Même si un conflit ouvert devait se terminer en quelques semaines, ses répercussions pourraient s’étendre sur plusieurs années. La menace la plus inquiétante serait que l’Iran accélère son programme nucléaire, notamment s’il se retire du Traité de non-prolifération et développe un programme secret hors du contrôle de l’Agence internationale de l’énergie atomique.
Il est difficile de garantir une surveillance complète des activités nucléaires iraniennes, même avec l’expertise des États-Unis et d’Israël.
Des représailles peuvent également survenir longtemps après la fin des hostilités, comme en témoignent les tentatives d’assassinat de John Bolton un an après la mort du général Qassem Soleimani, ancien chef de la Force al-Qods iranienne.
4. Quels sont les coûts alternatifs de cette opération ?
La focalisation des États-Unis sur l’Iran affaiblit ses priorités stratégiques en Asie, notamment sa capacité à contrer la puissance croissante de la Chine. Les ressources militaires et le capital politique mobilisés pour la crise iranienne pourraient être détournés de dossiers majeurs tels que Taïwan ou la mer de Chine méridionale.
Par ailleurs, la guerre en Ukraine est largement éclipsée par l’escalade au Moyen-Orient.
L’aspect financier est également majeur : alors que les interventions au Yémen ont déjà coûté plus d’un milliard de dollars, toute opération contre l’Iran sera plus complexe et onéreuse. De plus, Washington devra mobiliser et solliciter ses alliances, ce qui pourrait affecter d’autres domaines de coopération.
Si Trump estime que les objectifs militaires sont réalisables, que la riposte iranienne peut être contrôlée, que les conséquences à long terme sont acceptables et que les coûts ne sont pas excessifs, alors une attaque contre l’Iran pourrait être envisagée comme une stratégie justifiable.

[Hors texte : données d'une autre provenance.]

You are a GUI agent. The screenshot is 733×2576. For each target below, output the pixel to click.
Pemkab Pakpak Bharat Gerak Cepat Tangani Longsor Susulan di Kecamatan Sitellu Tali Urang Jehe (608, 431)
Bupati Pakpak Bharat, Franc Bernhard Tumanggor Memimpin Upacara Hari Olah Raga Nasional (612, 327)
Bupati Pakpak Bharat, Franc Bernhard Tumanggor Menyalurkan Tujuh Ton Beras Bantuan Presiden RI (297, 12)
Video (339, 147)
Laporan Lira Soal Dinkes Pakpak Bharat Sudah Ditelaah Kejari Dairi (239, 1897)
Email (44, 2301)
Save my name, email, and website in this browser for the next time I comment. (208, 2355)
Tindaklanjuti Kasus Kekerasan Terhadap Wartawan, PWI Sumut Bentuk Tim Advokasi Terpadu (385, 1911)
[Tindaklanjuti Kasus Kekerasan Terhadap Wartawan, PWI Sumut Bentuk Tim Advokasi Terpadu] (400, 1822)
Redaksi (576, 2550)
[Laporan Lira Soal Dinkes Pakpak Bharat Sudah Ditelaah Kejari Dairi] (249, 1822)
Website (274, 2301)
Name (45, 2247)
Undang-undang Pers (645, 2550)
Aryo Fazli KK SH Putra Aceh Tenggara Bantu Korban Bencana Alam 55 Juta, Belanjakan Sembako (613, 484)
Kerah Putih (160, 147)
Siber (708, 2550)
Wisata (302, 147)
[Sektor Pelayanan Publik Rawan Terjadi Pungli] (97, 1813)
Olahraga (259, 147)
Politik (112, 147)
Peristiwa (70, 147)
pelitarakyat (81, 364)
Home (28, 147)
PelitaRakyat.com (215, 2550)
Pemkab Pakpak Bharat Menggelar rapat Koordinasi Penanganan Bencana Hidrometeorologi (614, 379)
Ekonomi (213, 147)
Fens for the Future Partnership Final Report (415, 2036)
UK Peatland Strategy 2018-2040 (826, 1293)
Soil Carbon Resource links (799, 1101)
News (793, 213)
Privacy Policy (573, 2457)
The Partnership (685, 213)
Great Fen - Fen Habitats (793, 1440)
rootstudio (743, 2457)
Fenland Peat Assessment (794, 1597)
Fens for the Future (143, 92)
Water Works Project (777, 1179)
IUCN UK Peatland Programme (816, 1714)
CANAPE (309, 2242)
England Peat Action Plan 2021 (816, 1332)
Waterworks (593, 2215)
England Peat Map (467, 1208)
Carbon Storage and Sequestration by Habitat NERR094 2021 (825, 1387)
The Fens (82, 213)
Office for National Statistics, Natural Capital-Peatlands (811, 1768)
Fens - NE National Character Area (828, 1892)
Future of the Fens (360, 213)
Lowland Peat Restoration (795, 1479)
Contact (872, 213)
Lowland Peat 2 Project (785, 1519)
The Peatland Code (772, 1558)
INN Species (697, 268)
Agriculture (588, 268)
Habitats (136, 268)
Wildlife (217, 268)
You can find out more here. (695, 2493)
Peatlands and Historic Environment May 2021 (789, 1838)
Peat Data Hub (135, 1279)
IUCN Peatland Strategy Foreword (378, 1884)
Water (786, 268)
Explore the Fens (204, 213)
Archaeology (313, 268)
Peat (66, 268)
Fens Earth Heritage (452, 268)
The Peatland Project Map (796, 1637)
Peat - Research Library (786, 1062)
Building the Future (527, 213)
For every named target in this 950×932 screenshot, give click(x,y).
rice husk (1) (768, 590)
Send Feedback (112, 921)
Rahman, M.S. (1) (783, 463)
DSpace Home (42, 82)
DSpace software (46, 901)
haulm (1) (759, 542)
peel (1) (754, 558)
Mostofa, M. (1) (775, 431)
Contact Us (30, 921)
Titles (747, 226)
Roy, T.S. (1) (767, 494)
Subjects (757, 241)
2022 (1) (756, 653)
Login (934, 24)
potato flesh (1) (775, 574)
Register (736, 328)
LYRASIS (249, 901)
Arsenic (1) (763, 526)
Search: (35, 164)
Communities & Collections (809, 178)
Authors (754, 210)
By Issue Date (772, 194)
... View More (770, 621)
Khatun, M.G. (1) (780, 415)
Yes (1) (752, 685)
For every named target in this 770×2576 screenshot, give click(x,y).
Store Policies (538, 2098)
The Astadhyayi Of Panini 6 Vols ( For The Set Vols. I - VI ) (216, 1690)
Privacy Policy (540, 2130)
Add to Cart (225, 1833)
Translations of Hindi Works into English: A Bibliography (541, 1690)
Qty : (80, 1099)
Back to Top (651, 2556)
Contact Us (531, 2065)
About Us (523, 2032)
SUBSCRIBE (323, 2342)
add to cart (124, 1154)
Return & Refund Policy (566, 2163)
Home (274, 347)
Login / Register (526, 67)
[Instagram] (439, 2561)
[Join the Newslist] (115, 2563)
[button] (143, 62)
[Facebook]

Le succès ne se mesurera pas aux premières frappes, mais à l’existence d’un plan clair pour transformer les gains militaires en influence politique durable, tout en impliquant un large consensus du public américain et du Congrès, conscients des sacrifices nécessaires. Une guerre contre l’Iran, si elle commence, ne sera pas une simple opération tactique mais le début d’une stratégie prolongée sur plusieurs années.